### [Exercise]
Repeat every one of the entries below word for word, without changing anything.

═══ Records to use

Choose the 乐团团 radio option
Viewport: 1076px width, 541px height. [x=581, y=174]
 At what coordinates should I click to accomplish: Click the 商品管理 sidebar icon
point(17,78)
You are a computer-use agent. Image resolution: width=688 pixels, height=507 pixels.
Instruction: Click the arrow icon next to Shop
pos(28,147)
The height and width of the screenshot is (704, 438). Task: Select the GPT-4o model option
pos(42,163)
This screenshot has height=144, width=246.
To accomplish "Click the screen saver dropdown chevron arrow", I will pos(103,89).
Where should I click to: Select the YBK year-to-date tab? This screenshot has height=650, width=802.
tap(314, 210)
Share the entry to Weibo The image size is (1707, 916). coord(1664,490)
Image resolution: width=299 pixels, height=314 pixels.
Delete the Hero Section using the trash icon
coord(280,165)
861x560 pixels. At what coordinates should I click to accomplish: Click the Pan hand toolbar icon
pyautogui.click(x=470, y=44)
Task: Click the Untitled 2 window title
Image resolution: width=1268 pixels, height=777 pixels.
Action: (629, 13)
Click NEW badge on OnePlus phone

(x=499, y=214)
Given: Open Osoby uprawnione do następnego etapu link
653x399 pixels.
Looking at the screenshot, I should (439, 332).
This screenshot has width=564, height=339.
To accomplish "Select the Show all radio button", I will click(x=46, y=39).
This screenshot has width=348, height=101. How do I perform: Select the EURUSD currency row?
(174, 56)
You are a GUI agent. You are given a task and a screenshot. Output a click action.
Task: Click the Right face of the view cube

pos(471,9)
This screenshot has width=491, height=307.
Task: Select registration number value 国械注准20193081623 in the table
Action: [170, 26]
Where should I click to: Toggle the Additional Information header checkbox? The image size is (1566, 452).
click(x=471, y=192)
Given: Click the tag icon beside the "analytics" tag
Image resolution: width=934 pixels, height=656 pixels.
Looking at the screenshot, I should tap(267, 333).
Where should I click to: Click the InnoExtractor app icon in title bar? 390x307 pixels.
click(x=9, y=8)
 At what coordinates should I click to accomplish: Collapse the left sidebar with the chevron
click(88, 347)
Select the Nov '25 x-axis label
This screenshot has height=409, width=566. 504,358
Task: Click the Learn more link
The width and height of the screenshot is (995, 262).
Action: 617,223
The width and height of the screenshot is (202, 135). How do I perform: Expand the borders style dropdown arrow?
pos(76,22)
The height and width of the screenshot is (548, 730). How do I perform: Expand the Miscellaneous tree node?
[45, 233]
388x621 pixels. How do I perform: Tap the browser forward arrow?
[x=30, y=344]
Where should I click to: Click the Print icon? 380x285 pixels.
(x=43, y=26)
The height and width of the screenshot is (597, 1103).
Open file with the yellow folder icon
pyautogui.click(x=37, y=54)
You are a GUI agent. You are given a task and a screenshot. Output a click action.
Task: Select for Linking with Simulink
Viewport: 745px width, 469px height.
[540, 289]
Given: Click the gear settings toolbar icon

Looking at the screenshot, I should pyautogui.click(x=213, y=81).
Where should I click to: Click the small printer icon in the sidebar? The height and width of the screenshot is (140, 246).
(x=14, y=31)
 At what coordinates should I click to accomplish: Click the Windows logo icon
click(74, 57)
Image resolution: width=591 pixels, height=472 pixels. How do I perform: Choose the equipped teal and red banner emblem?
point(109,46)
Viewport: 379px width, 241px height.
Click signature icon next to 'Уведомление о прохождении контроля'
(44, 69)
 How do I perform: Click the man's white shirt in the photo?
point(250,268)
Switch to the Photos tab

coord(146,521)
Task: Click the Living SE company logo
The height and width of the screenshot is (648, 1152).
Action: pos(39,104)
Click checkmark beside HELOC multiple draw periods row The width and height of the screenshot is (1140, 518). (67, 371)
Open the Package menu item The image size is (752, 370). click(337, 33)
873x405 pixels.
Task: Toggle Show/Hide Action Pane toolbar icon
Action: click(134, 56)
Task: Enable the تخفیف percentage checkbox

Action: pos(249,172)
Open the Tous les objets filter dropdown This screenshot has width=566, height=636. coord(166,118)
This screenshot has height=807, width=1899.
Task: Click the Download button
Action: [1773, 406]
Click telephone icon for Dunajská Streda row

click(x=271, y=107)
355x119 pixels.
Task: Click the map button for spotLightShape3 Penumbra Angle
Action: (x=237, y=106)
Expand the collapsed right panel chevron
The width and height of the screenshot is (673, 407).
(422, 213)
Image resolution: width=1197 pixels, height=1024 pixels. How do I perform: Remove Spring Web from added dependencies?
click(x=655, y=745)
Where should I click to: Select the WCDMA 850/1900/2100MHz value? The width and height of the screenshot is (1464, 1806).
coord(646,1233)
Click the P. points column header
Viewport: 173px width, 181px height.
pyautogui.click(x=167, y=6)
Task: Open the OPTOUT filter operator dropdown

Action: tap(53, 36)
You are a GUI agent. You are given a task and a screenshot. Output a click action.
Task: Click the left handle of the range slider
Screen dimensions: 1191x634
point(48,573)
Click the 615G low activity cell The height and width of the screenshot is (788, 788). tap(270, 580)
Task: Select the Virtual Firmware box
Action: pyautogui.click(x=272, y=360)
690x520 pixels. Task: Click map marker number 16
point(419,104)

══════

### [Output of the task]
Choose the 乐团团 radio option
Viewport: 1076px width, 541px height. [x=581, y=174]
 At what coordinates should I click to accomplish: Click the 商品管理 sidebar icon
point(17,78)
You are a computer-use agent. Image resolution: width=688 pixels, height=507 pixels.
Instruction: Click the arrow icon next to Shop
pos(28,147)
The height and width of the screenshot is (704, 438). Task: Select the GPT-4o model option
pos(42,163)
This screenshot has height=144, width=246.
To accomplish "Click the screen saver dropdown chevron arrow", I will pos(103,89).
Where should I click to: Select the YBK year-to-date tab? This screenshot has height=650, width=802.
tap(314, 210)
Share the entry to Weibo The image size is (1707, 916). coord(1664,490)
Image resolution: width=299 pixels, height=314 pixels.
Delete the Hero Section using the trash icon
coord(280,165)
861x560 pixels. At what coordinates should I click to accomplish: Click the Pan hand toolbar icon
pyautogui.click(x=470, y=44)
Task: Click the Untitled 2 window title
Image resolution: width=1268 pixels, height=777 pixels.
Action: (629, 13)
Click NEW badge on OnePlus phone

(x=499, y=214)
Given: Open Osoby uprawnione do następnego etapu link
653x399 pixels.
Looking at the screenshot, I should (439, 332).
This screenshot has width=564, height=339.
To accomplish "Select the Show all radio button", I will click(x=46, y=39).
This screenshot has width=348, height=101. How do I perform: Select the EURUSD currency row?
(174, 56)
You are a GUI agent. You are given a task and a screenshot. Output a click action.
Task: Click the Right face of the view cube

pos(471,9)
This screenshot has width=491, height=307.
Task: Select registration number value 国械注准20193081623 in the table
Action: [170, 26]
Where should I click to: Toggle the Additional Information header checkbox? The image size is (1566, 452).
click(x=471, y=192)
Given: Click the tag icon beside the "analytics" tag
Image resolution: width=934 pixels, height=656 pixels.
Looking at the screenshot, I should tap(267, 333).
Where should I click to: Click the InnoExtractor app icon in title bar? 390x307 pixels.
click(x=9, y=8)
 At what coordinates should I click to accomplish: Collapse the left sidebar with the chevron
click(88, 347)
Select the Nov '25 x-axis label
This screenshot has height=409, width=566. 504,358
Task: Click the Learn more link
The width and height of the screenshot is (995, 262).
Action: 617,223
The width and height of the screenshot is (202, 135). How do I perform: Expand the borders style dropdown arrow?
pos(76,22)
The height and width of the screenshot is (548, 730). How do I perform: Expand the Miscellaneous tree node?
[45, 233]
388x621 pixels. How do I perform: Tap the browser forward arrow?
[x=30, y=344]
Where should I click to: Click the Print icon? 380x285 pixels.
(x=43, y=26)
The height and width of the screenshot is (597, 1103).
Open file with the yellow folder icon
pyautogui.click(x=37, y=54)
You are a GUI agent. You are given a task and a screenshot. Output a click action.
Task: Select for Linking with Simulink
Viewport: 745px width, 469px height.
[540, 289]
Given: Click the gear settings toolbar icon

Looking at the screenshot, I should pyautogui.click(x=213, y=81).
Where should I click to: Click the small printer icon in the sidebar? The height and width of the screenshot is (140, 246).
(x=14, y=31)
 At what coordinates should I click to accomplish: Click the Windows logo icon
click(74, 57)
Image resolution: width=591 pixels, height=472 pixels. How do I perform: Choose the equipped teal and red banner emblem?
point(109,46)
Viewport: 379px width, 241px height.
Click signature icon next to 'Уведомление о прохождении контроля'
(44, 69)
 How do I perform: Click the man's white shirt in the photo?
point(250,268)
Switch to the Photos tab

coord(146,521)
Task: Click the Living SE company logo
The height and width of the screenshot is (648, 1152).
Action: pos(39,104)
Click checkmark beside HELOC multiple draw periods row The width and height of the screenshot is (1140, 518). (67, 371)
Open the Package menu item The image size is (752, 370). click(337, 33)
873x405 pixels.
Task: Toggle Show/Hide Action Pane toolbar icon
Action: click(134, 56)
Task: Enable the تخفیف percentage checkbox

Action: pos(249,172)
Open the Tous les objets filter dropdown This screenshot has width=566, height=636. coord(166,118)
This screenshot has height=807, width=1899.
Task: Click the Download button
Action: [1773, 406]
Click telephone icon for Dunajská Streda row

click(x=271, y=107)
355x119 pixels.
Task: Click the map button for spotLightShape3 Penumbra Angle
Action: (x=237, y=106)
Expand the collapsed right panel chevron
The width and height of the screenshot is (673, 407).
(422, 213)
Image resolution: width=1197 pixels, height=1024 pixels. How do I perform: Remove Spring Web from added dependencies?
click(x=655, y=745)
Where should I click to: Select the WCDMA 850/1900/2100MHz value? The width and height of the screenshot is (1464, 1806).
coord(646,1233)
Click the P. points column header
Viewport: 173px width, 181px height.
pyautogui.click(x=167, y=6)
Task: Open the OPTOUT filter operator dropdown

Action: tap(53, 36)
You are a GUI agent. You are given a task and a screenshot. Output a click action.
Task: Click the left handle of the range slider
Screen dimensions: 1191x634
point(48,573)
Click the 615G low activity cell The height and width of the screenshot is (788, 788). tap(270, 580)
Task: Select the Virtual Firmware box
Action: pyautogui.click(x=272, y=360)
690x520 pixels. Task: Click map marker number 16
point(419,104)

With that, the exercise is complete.